View Katie Couric’s Interview with Dr. Redlener.

Some participants in the town hall session said the oil spill was even more calamitous than Katrina and they expressed high levels of anxiety. “It was revealing to learn that residents here feel that while Katrina may have destroyed their houses, they could rebuild.  This disaster is creating a greater sense of finality to the community,” said Dr. Redlener. Many participants—including children at a session for people ages 9 to 18—expressed fears that their fundamental way of life was endangered “The irrevocable damage to their communities and health feels very real and lasting. And that is terrifying.”

Participants also complained about the absence of guidance from political and health authorities. “We are seeing a palpable frustration among these families due to the lack of information about health risks in this region by trusted and important authorities,” said Dr. Abramson.

Federal, state and local officials “don’t seem to be able to provide the answers to both long and short-term risks that families need to hear right now,” added Dr. Redlener, who also serves as president of the nonprofit Children’s Health Fund.  The CHF and NCDP have been involved in providing health care and conducting research in Gulf in the aftermath of Katrina.
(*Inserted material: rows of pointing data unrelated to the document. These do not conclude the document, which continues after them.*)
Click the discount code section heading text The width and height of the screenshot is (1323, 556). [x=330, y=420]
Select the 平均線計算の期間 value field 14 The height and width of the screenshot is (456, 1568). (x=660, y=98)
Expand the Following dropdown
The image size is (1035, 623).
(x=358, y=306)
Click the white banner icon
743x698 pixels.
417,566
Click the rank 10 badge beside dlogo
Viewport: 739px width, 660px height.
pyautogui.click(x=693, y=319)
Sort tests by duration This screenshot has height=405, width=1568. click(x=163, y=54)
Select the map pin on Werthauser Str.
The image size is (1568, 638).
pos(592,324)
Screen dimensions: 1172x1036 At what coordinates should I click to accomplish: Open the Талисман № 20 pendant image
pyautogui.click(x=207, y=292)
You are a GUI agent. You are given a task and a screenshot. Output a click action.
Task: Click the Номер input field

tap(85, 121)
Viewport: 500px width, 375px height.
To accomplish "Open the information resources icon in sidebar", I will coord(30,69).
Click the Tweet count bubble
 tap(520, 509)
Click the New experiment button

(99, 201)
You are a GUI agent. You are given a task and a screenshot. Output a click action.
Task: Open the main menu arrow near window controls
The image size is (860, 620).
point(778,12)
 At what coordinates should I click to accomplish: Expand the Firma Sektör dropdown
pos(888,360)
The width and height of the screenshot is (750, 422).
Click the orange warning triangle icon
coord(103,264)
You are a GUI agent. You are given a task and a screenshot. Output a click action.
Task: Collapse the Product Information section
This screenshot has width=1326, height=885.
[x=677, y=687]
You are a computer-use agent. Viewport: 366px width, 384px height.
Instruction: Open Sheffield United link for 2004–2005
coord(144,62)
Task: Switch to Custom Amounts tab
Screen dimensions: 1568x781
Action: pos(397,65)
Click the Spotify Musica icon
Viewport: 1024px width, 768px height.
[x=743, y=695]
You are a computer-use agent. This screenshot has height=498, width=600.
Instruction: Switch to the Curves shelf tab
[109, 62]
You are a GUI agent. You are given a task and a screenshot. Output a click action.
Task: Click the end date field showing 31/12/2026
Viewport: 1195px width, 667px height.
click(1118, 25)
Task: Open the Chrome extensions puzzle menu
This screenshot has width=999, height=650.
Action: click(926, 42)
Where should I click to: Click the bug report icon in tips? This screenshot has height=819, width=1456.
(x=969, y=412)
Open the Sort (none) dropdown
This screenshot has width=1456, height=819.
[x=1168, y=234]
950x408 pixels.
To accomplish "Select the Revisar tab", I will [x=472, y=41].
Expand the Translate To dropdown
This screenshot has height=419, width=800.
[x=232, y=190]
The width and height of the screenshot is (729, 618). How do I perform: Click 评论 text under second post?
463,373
The team of scientists from NCDP and CHF also visited a federal mobile health unit meant to serve oil-spill clean-up workers and viewed the sullied waters of the gulf from fishing boats some ten miles from the coast.

Scientists and health officials participating in the IOM meeting explored the immediate and future public health needs of the Gulf region and the risks faced by clean-up workers as well as ordinary citizens. They also took note of the very limited amount of research available on the health effects of spilled petroleum. One researcher reported that of the 400 tanker spills that have occurred since the 1960s, only seven have been studied. The results indicate risks to the eyes, skin, and nervous system and possible DNA damage.

In his presentation, Dr. Abramson discussed ways to engage the public in protecting their own health. Dr. Redlener addressed the challenges for children and families and offered seven guidelines to follow during disaster response and recovery. Both the NCDP and CHF are preparing initiatives to provide additional public health support in the troubled region.